WHAT IS EXPECTED: Transcribe each entry exactly, without pictures.

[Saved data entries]
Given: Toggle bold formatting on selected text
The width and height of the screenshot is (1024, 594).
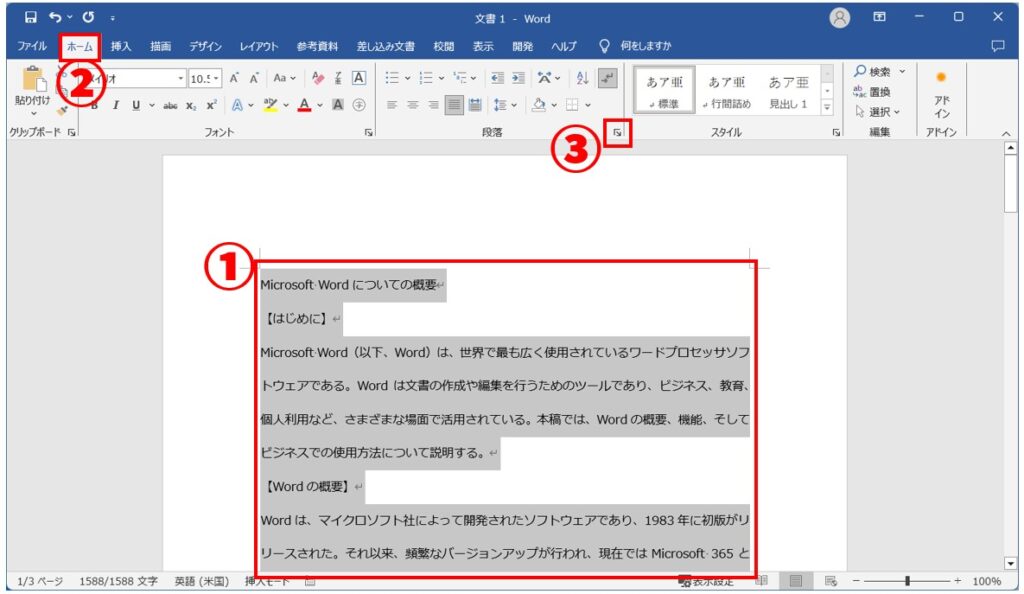Looking at the screenshot, I should [94, 105].
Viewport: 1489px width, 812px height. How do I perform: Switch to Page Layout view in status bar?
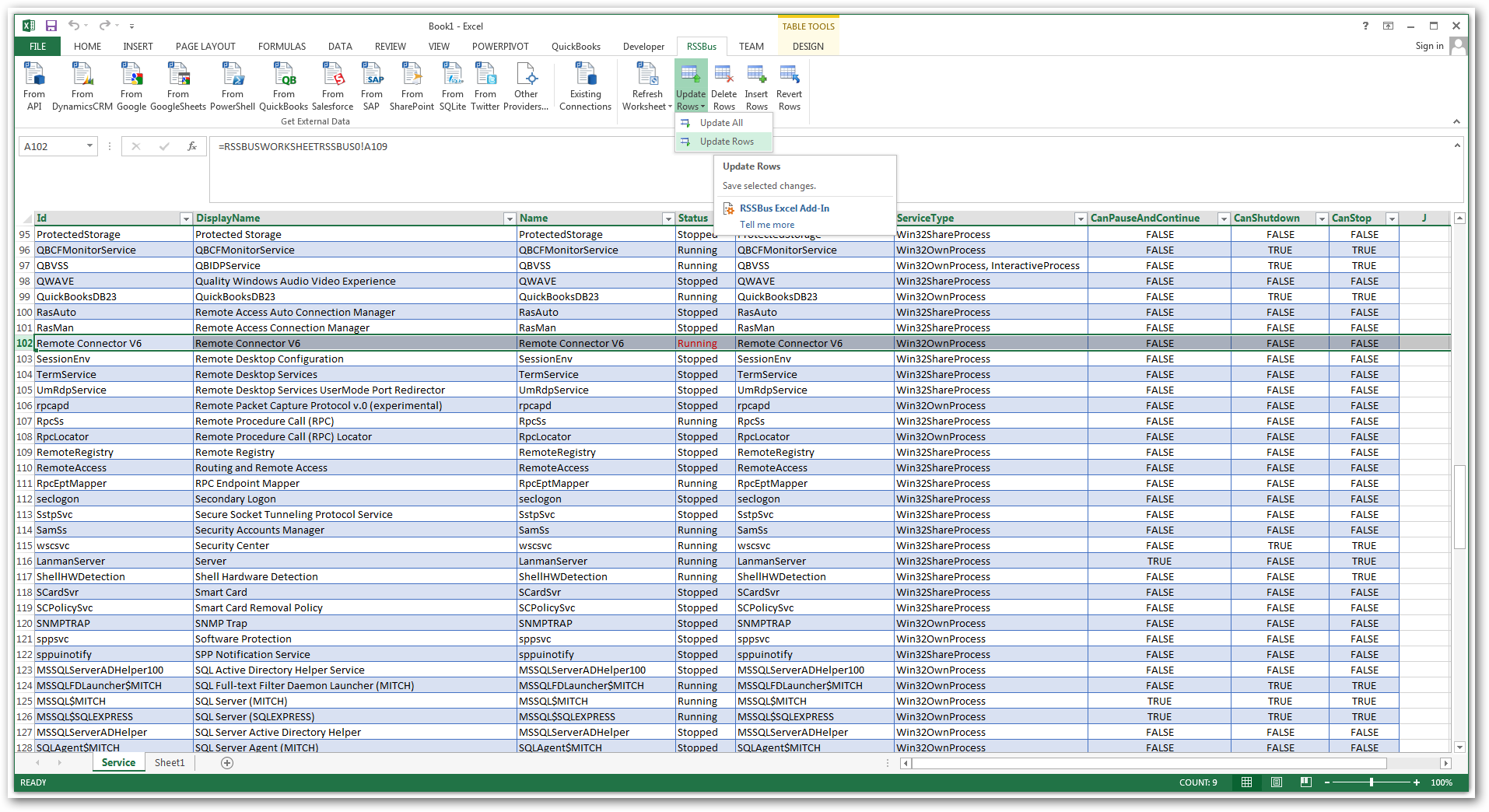coord(1277,782)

OUTPUT FOR THIS EXERCISE:
Given: Toggle bold formatting on selected text
The width and height of the screenshot is (1024, 594).
Looking at the screenshot, I should [94, 105].
Viewport: 1489px width, 812px height. How do I perform: Switch to Page Layout view in status bar?
coord(1277,782)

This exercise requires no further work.